Ancestor worship is big deal among the nobility. Illustrious ancestors are worshiped, and are a source of magic. These ancestor cults often have a zzaburi who performs the rites, but needs to have the nobles present and involved (since in most cases, they are the ones with the blood connection). Think something like Daka Fal, where folk are worshiping the state founder (Jonat Big Bear, Gerlant Flamesword, Talor the Laughing Warrior, etc.). The Rokari dislike this try to restrict this, but given that some of this is by their own protectors and guardians, exceptions are made.

 

I still have a hard time getting a handle on the Loskalmi and their magic. Is it only those who have achieved the level of Wizard who actually use sorcery?

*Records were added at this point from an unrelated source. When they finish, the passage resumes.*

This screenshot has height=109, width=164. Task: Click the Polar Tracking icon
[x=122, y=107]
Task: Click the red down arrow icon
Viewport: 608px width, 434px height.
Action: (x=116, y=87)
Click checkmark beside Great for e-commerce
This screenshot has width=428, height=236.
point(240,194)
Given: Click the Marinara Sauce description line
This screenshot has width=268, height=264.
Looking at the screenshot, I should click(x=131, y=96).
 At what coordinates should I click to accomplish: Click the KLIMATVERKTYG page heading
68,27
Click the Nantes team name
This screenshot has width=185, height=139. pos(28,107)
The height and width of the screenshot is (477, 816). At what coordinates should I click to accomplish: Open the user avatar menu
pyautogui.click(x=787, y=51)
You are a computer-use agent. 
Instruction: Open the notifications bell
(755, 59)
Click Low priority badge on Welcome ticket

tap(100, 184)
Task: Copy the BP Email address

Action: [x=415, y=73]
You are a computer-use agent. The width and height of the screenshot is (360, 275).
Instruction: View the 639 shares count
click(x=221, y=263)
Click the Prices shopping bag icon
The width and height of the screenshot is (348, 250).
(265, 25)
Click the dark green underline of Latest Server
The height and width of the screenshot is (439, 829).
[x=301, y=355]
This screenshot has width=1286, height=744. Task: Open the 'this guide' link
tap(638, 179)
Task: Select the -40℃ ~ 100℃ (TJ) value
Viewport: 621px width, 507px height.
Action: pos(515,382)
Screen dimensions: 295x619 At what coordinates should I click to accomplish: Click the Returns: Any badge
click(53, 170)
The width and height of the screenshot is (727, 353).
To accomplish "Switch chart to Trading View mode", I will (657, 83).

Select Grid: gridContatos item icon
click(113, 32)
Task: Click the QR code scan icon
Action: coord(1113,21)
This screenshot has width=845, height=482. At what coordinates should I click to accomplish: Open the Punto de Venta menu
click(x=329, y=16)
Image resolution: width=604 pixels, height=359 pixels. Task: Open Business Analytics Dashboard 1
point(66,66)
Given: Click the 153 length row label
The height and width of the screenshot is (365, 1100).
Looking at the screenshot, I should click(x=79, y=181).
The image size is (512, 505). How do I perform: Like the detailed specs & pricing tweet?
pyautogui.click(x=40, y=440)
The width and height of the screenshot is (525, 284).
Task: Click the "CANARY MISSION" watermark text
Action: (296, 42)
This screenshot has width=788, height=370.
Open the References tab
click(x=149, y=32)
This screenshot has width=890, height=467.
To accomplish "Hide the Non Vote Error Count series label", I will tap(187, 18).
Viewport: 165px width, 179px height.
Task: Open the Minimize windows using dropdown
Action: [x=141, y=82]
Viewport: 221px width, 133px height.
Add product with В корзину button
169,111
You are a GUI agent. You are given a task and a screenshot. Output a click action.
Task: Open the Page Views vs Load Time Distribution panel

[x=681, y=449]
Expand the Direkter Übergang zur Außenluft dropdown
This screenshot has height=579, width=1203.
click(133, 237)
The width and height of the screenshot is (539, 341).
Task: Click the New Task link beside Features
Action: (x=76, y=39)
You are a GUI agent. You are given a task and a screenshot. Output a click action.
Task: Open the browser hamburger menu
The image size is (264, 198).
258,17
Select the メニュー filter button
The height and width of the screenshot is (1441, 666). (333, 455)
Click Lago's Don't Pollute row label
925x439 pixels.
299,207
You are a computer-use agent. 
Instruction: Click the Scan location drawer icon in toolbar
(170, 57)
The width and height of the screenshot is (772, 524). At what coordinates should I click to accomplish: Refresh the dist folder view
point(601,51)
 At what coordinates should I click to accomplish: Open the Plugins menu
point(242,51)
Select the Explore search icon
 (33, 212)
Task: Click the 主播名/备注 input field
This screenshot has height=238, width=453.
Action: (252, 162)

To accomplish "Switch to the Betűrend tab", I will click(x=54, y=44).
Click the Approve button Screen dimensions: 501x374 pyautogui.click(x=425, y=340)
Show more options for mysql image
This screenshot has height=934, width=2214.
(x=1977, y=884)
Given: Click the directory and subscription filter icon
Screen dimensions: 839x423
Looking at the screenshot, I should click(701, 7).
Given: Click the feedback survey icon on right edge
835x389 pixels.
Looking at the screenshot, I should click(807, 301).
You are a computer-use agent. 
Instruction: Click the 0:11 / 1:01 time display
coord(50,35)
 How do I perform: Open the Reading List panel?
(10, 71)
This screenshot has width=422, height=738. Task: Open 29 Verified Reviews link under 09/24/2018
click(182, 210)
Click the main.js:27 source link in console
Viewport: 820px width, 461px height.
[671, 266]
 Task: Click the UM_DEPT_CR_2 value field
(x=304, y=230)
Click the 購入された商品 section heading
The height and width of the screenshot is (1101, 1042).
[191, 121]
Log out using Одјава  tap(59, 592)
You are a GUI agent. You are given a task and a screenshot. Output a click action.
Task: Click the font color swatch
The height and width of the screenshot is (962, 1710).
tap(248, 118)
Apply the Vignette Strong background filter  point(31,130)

My reading of the GtG was that Men-of-All are trained in both combat and sorcery from the beginning (late teens, early 20's), and those who excel in it become proper wizards. Do they instead get Rune magic from these ancestor or Ascended Master cults? That would solve a lot of my game balance problems when I try to run a Loskalm campaign. 

 

7 hours ago, Jeff said:

And then there is practical God Learning - sending folk into the Hero World, boosted by as much sorcery as possible, to take magic to be used by Men. The Rokari are very reluctant to do this, the New Hrestoli do it all the damn time.

 

I've wondered about this a lot too. Why is this okay for the New Hrestoli, and not for the Rokari? Also, can Malkioni visit their own mythic past? Like taking a trip to Danmalastan, or taking part in the Kachisti's Speaking Tour?